Legenda: Vídeo recente (07/10/2019) mostra que a Parque das Nações segue utilizando veículos totalmente inadequados para o transporte intermunicipal

Sabotagem

A seguir, compartilhamos um exemplo lamentável, enviado pelo leitor Rafael Justino, que há anos aponta irregularidades na prestação de serviços pelo Consórcio Unileste, que opera no Alto Tietê.

Esperei passar o domingo pra confirmar as irregularidades aqui no Unileste. A linha 327 - Term. Kemel x Metrô Itaquera via Pq. dos Sonhos foi desativada aos domingos e feriados sem autorização da EMTU. Os próprios funcionários da empresa confirmaram que a linha não voltará a operar. Além disso, aos sábados domingos e feriados, as linhas 315 - Est. de Poá x Est. Itaim e 460 - Ferraz Vila São Paulo x Artur Alvim estão rodando com um veículo a menos do que o determinado pela EMTU. Aos sábados cada uma deve rodar com 3, porém rodam com 2. Aos domingos a determinação são 2, mas rodam com apenas 1 e intervalos que ultrapassam 2 horas. A terceira irregularidade é na linha nova, 843 - Nova Poá x Est. Suzano, que todos os dias da semana está rodando com um veículo a menos. Em dias úteis devem ser alocados 4, mas rodam apenas 3. Aos sábados devem rodar 3, mas rodam apenas 2, e domingo a OSO é de 2, mas roda apenas 1 veículo. O pior é que a empresa nem esperou a demanda se acomodar, para já cortar partidas. Se a linha não está dando demanda, é porque foi mal estudada pela EMTU (aliás é sobreposta à uma municipal de Suzano), porém para realizar tais alterações nos horários e frota, os passageiros devem ser devidamente comunicados, visando o princípio da publicidade em serviços públicos. Sexta feira, com a fiscalização da EMTU na Nova Poá, parece que a empresa Radial realocou às pressas um veículo para a linha, para não ser autuada.

Como pode ser evidenciado, as empresas adotam estratégias sujas na operação e sabotam a operação até atingir os resultados desejados, postura esta que só é coibida com a escassa fiscalização estatal, que ocorre de forma esporádica.

Justino já chegou a acionar até o Ministério Público, mas não teve sorte.
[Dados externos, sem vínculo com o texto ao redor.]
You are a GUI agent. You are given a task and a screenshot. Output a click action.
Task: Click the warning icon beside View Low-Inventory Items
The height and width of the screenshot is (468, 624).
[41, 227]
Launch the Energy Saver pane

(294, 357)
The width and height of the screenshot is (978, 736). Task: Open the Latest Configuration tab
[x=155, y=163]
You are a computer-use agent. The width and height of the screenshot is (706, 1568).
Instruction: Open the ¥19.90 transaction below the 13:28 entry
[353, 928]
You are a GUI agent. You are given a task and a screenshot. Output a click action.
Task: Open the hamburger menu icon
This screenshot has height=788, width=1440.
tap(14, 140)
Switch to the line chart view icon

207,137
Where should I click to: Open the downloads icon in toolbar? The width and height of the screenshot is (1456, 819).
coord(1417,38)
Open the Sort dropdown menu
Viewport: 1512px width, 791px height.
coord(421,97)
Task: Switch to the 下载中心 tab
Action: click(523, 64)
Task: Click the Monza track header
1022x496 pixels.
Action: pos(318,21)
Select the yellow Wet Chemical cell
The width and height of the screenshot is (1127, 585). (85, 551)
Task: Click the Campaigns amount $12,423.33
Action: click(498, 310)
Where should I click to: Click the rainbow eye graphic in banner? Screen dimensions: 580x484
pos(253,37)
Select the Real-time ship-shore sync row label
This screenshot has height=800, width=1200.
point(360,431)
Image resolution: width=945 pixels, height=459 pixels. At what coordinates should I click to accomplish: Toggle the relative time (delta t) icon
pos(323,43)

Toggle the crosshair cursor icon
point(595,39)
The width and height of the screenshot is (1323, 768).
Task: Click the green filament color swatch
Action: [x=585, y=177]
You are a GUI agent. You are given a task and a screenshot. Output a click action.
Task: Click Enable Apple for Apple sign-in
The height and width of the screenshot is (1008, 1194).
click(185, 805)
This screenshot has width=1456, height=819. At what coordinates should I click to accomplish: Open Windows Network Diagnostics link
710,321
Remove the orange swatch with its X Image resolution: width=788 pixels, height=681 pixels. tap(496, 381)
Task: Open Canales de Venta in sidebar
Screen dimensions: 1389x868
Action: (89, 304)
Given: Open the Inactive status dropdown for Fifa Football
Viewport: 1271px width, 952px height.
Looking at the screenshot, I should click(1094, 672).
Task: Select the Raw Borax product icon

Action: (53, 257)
Na época, ele e outros passageiros sofriam durante a transição da CS Serviços para a Radial Transportes, que acabou dominando o consórcio com a saída da CS Serviços, segundo ele “a Radial boicotou as linhas no período da transição das linhas da CS. Ela deixou algumas linhas inoperantes, outras operando somente metade do período, tudo sem autorização da EMTU. Como as partidas não eram cumpridas, logo os passageiros não eram transportados, e assim ela conseguia autorização pra diminuir a frota alegando que a demanda caiu, sendo que a queda foi forjada”.


Conclusão

É triste que normalizemos a atuação vergonhosa da EMTU, que não readéqua a infraestrutura e não garante o cumprimento de padrões elevados e rigorosos na prestação de serviços. O regime de concessão, embora pareça contribuir para permitir um arranjo menos precário entre as empresas interessadas, ainda assim está longe de ser uma panaceia. Finalmente, como a estatal se omite e fornece respostas insatisfatórias, nós do COMMU acabamos recebendo reclamações de passageiros.